Decode and process audio on ESP32
Use as little RAM as possible. Basic functionality should run on WROOM modules.
If extra RAM is available (as in the WROVER modules) it should be possible to run quite sophisticated DSP pipelines.
Only use fixed point and at most single precision float calculations as the ESP32 has no FPU for double precision and only one FPU for both CPU cores.
The pipeline sources and sinks should be flexible, e.g. allow I2S data to run through a EQ filter and then emit the result as I2S or sink it to Bluetooth.

License will be mostly BSD if possible (some decoders may use GPL code, so if you include those you'll be bound to the GPL).

How to use

To build a pipeline you need at least two elements: A source and a sink, see Implemented elements for documentation.

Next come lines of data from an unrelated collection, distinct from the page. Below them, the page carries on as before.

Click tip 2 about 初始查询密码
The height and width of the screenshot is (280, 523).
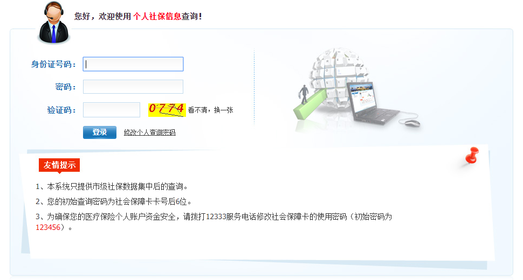114,202
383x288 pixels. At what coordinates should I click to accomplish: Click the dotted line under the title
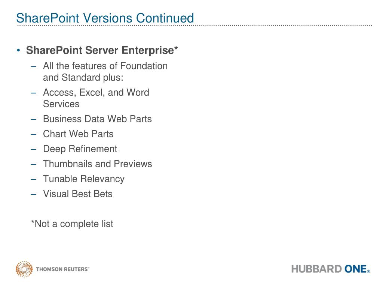coord(194,26)
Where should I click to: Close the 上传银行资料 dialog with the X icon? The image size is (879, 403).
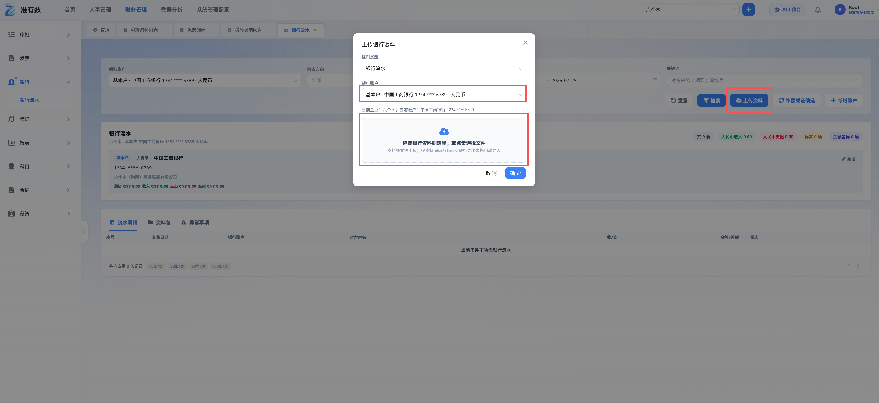(x=525, y=43)
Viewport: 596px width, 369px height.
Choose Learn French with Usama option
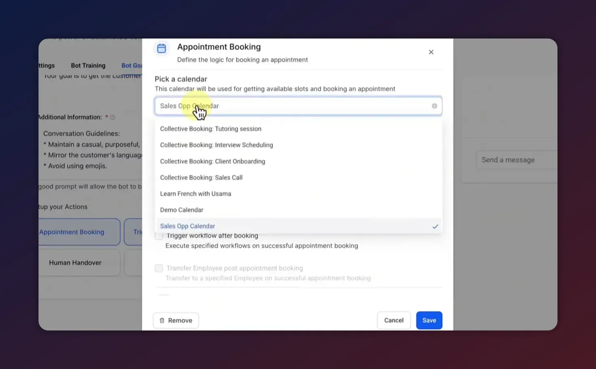tap(195, 193)
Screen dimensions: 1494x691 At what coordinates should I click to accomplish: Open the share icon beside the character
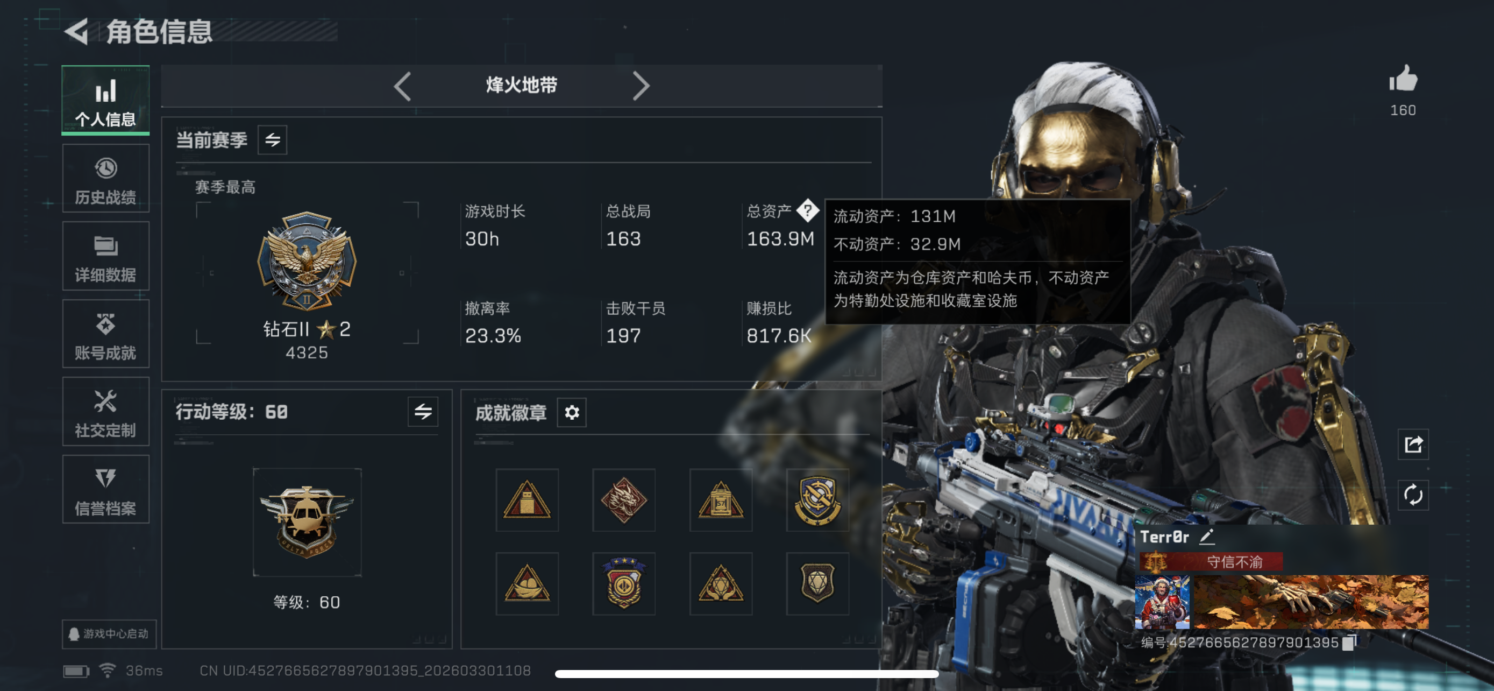1413,444
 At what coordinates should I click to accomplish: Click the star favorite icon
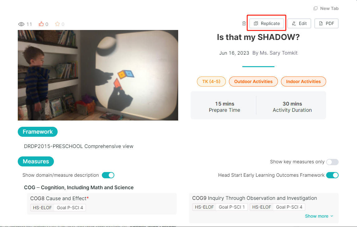pos(57,24)
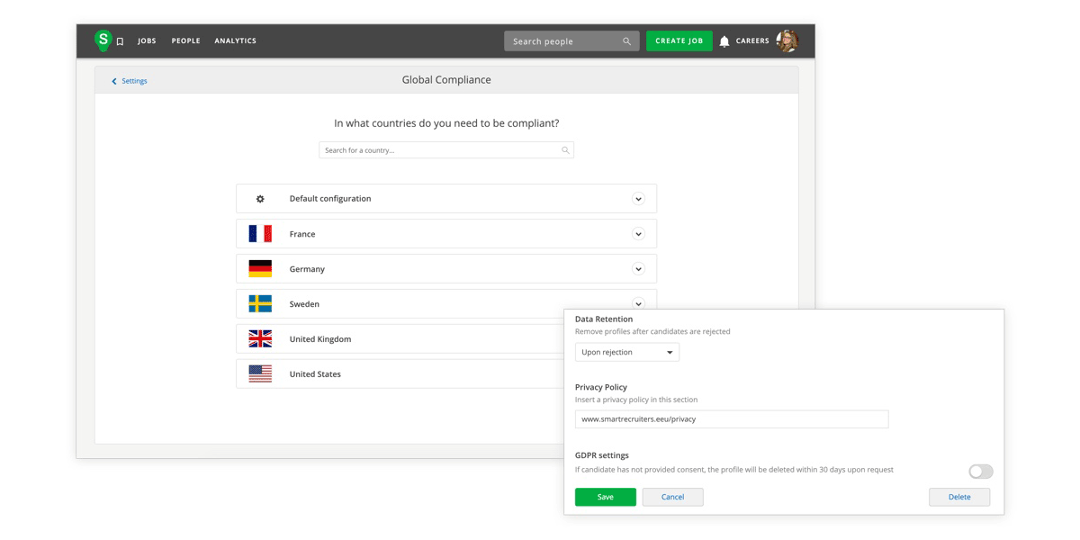This screenshot has width=1080, height=540.
Task: Expand the Default configuration row
Action: tap(638, 199)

If you have to decode an audio format you will probably need a demuxer to parse the file format or bitstream and a decoder to decode the compressed audio to a sample buffer.

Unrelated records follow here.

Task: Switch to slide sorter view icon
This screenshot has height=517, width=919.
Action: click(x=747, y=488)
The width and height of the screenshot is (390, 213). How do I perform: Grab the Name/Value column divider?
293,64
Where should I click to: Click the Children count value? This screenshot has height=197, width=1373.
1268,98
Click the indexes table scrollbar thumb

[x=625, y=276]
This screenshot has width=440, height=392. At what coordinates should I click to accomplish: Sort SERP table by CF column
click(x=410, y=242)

If you have external requirements like a fixed number of channels, volume or sample rate constraints you will probably need one or more filter elements.

To build a pipeline you will need at least audio.h and the header files for the elements you want to add to the pipeline. For a code example look at AudioLib/main.c.

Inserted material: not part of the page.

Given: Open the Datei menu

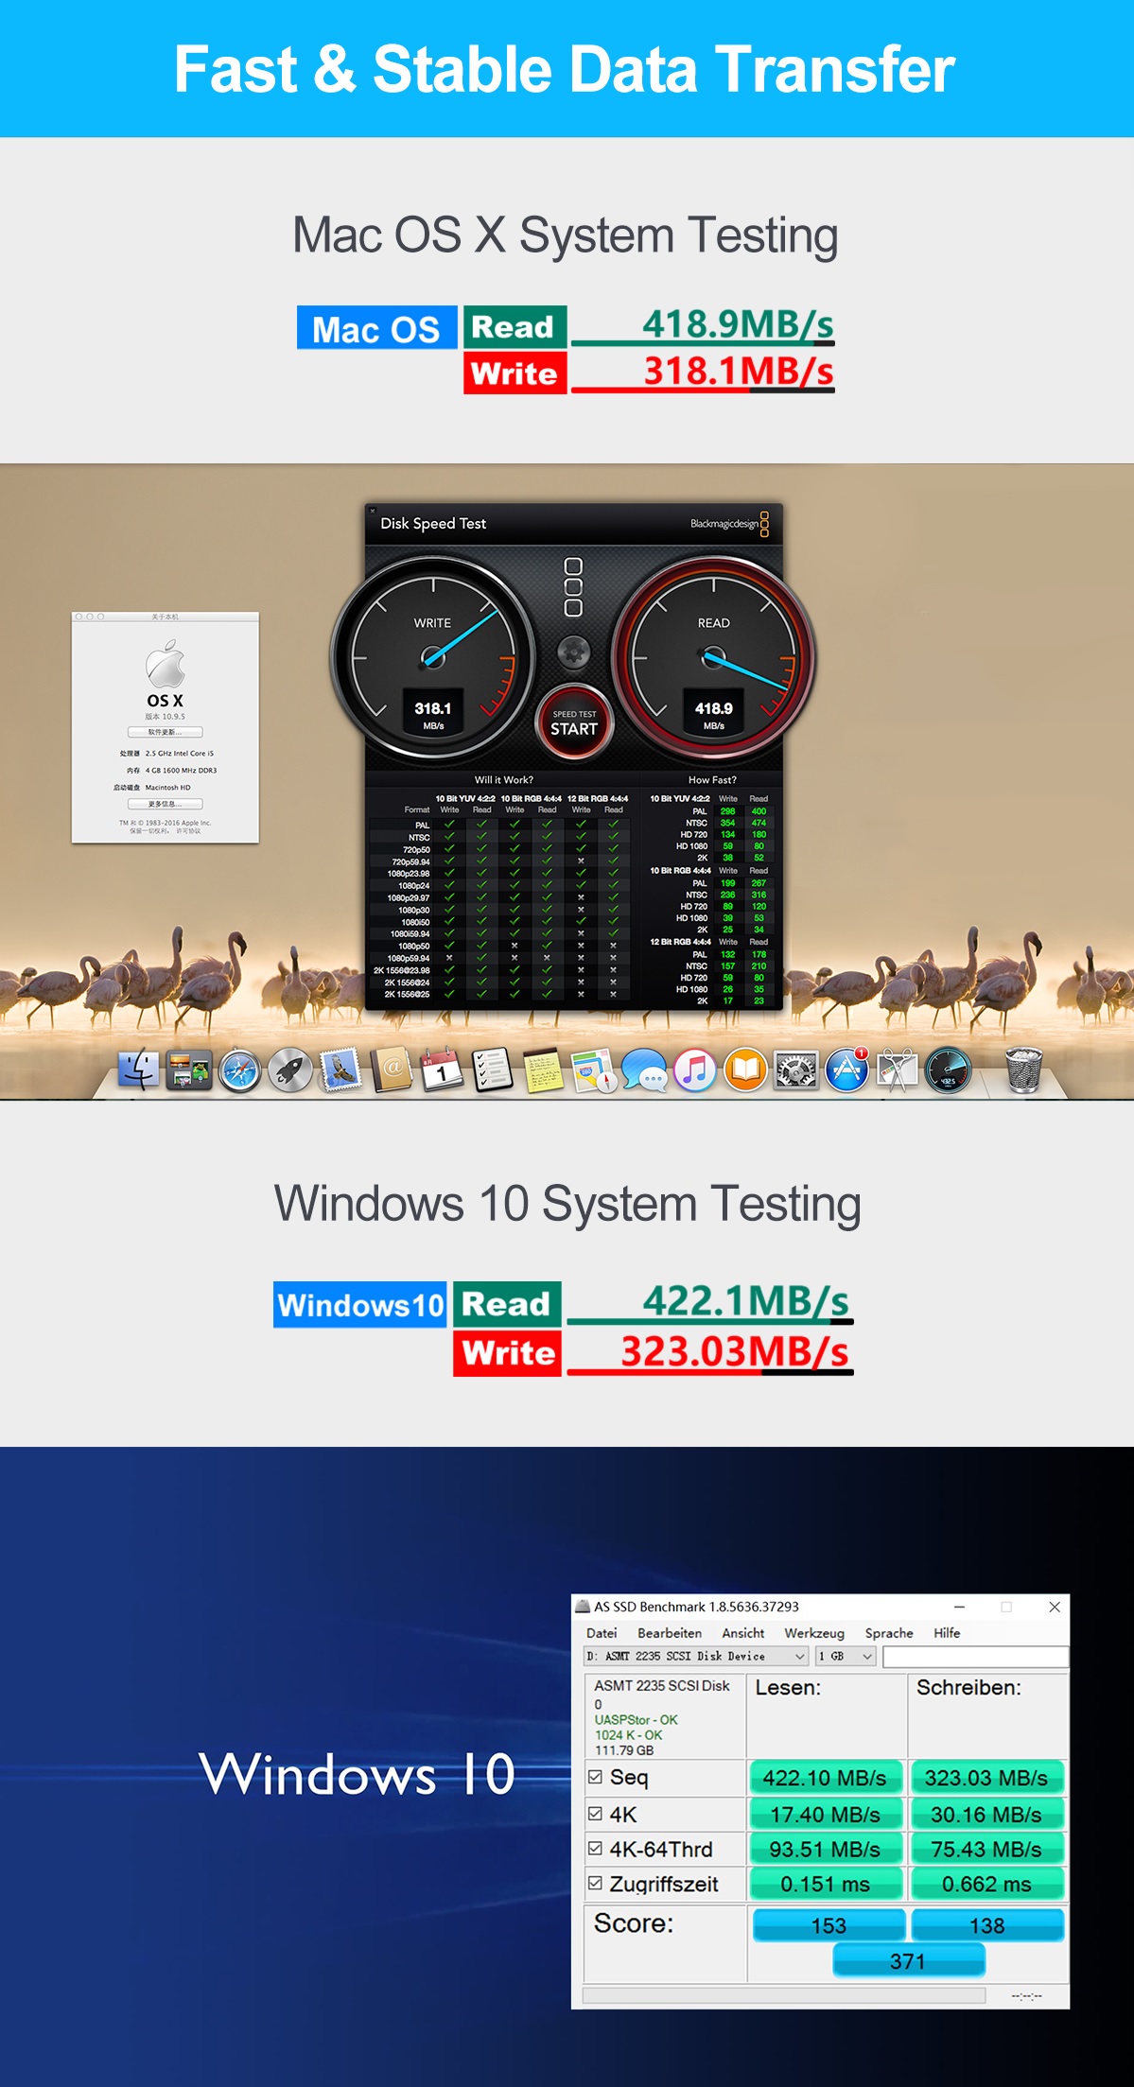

A small taste (this plays the file test.mp3 on the default audio device, you will need libao for the sink):

#include "audio.h"
#include "audio_source_file.h"
#include "audio_demuxer_mp3.h"
#include "audio_decoder_mp3.h"
#include "audio_sink_libao.h"

int main(int argc, char **argv) {
    AudioPipeline *pipeline = audio_pipeline_assemble(
       audio_source_file("test.mp3", 512),
       audio_demuxer_mp3(),
       audio_decoder_mp3(),
       audio_sink_libao(),
       NULL
   );

    if (pipeline != NULL) {
        AudioPipelineStatus result = pipeline->start(pipeline);
        audio_pipeline_destroy(pipeline);
        return result == PipelineFinished ? 0 : 1;
    }
    return 1;
}

Compiling

If you're on macOS, just use the Xcode project file to build all dependencies, you will need to have libao installed via Homebrew.

If you're on a Unix/Linux you can use the provided Makefiles. This will create one static library per dependency and one for the audio library in the sub-dir audio/.build and it`s subdirs.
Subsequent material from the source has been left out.